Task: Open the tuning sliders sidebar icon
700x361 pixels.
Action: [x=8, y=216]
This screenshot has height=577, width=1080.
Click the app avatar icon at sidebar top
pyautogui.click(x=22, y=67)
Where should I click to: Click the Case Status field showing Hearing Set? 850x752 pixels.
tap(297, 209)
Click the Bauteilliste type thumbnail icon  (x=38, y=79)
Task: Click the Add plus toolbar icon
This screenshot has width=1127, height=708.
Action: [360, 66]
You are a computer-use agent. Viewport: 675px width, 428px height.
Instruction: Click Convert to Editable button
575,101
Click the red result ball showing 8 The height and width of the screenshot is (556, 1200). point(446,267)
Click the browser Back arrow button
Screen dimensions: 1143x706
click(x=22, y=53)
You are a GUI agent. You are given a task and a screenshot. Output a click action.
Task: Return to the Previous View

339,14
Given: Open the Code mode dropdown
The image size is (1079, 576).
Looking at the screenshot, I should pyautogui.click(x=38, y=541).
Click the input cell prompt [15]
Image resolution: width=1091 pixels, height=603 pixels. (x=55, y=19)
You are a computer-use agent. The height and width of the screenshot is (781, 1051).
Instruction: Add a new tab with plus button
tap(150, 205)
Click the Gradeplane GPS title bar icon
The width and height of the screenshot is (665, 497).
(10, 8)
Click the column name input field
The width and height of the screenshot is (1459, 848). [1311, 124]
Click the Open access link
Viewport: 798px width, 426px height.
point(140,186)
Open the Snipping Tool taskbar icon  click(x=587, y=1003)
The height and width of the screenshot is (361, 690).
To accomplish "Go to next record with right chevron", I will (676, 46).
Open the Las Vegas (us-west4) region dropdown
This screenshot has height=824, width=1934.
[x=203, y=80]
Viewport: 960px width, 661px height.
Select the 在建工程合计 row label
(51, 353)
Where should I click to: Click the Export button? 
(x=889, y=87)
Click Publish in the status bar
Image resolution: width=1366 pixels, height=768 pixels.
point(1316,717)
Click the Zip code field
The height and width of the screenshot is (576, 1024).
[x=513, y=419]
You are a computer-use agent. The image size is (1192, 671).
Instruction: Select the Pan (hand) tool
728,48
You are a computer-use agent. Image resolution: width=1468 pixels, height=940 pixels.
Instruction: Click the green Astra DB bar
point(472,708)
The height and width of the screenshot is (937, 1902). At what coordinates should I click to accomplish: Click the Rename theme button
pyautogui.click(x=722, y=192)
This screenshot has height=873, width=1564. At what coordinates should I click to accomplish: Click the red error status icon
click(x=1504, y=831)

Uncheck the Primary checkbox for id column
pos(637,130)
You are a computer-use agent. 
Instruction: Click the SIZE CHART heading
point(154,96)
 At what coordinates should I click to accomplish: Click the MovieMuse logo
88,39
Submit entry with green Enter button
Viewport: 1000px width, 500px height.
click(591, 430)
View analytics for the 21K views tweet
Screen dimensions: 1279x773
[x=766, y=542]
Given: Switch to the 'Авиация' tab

-.-.-

▶ _Your goal_
All the entries above are to be transcribed without any alteration.

▶ _Response below_
Task: Open the tuning sliders sidebar icon
700x361 pixels.
Action: [x=8, y=216]
This screenshot has height=577, width=1080.
Click the app avatar icon at sidebar top
pyautogui.click(x=22, y=67)
Where should I click to: Click the Case Status field showing Hearing Set? 850x752 pixels.
tap(297, 209)
Click the Bauteilliste type thumbnail icon  (x=38, y=79)
Task: Click the Add plus toolbar icon
This screenshot has width=1127, height=708.
Action: [360, 66]
You are a computer-use agent. Viewport: 675px width, 428px height.
Instruction: Click Convert to Editable button
575,101
Click the red result ball showing 8 The height and width of the screenshot is (556, 1200). point(446,267)
Click the browser Back arrow button
Screen dimensions: 1143x706
click(x=22, y=53)
You are a GUI agent. You are given a task and a screenshot. Output a click action.
Task: Return to the Previous View

339,14
Given: Open the Code mode dropdown
The image size is (1079, 576).
Looking at the screenshot, I should pyautogui.click(x=38, y=541).
Click the input cell prompt [15]
Image resolution: width=1091 pixels, height=603 pixels. (x=55, y=19)
You are a computer-use agent. The height and width of the screenshot is (781, 1051).
Instruction: Add a new tab with plus button
tap(150, 205)
Click the Gradeplane GPS title bar icon
The width and height of the screenshot is (665, 497).
(10, 8)
Click the column name input field
The width and height of the screenshot is (1459, 848). [1311, 124]
Click the Open access link
Viewport: 798px width, 426px height.
point(140,186)
Open the Snipping Tool taskbar icon  click(x=587, y=1003)
The height and width of the screenshot is (361, 690).
To accomplish "Go to next record with right chevron", I will (676, 46).
Open the Las Vegas (us-west4) region dropdown
This screenshot has height=824, width=1934.
[x=203, y=80]
Viewport: 960px width, 661px height.
Select the 在建工程合计 row label
(51, 353)
Where should I click to: Click the Export button? 
(x=889, y=87)
Click Publish in the status bar
Image resolution: width=1366 pixels, height=768 pixels.
point(1316,717)
Click the Zip code field
The height and width of the screenshot is (576, 1024).
[x=513, y=419]
You are a computer-use agent. The image size is (1192, 671).
Instruction: Select the Pan (hand) tool
728,48
You are a computer-use agent. Image resolution: width=1468 pixels, height=940 pixels.
Instruction: Click the green Astra DB bar
point(472,708)
The height and width of the screenshot is (937, 1902). At what coordinates should I click to accomplish: Click the Rename theme button
pyautogui.click(x=722, y=192)
This screenshot has height=873, width=1564. At what coordinates should I click to accomplish: Click the red error status icon
click(x=1504, y=831)

Uncheck the Primary checkbox for id column
pos(637,130)
You are a computer-use agent. 
Instruction: Click the SIZE CHART heading
point(154,96)
 At what coordinates should I click to accomplish: Click the MovieMuse logo
88,39
Submit entry with green Enter button
Viewport: 1000px width, 500px height.
click(591, 430)
View analytics for the 21K views tweet
Screen dimensions: 1279x773
[x=766, y=542]
Given: Switch to the 'Авиация' tab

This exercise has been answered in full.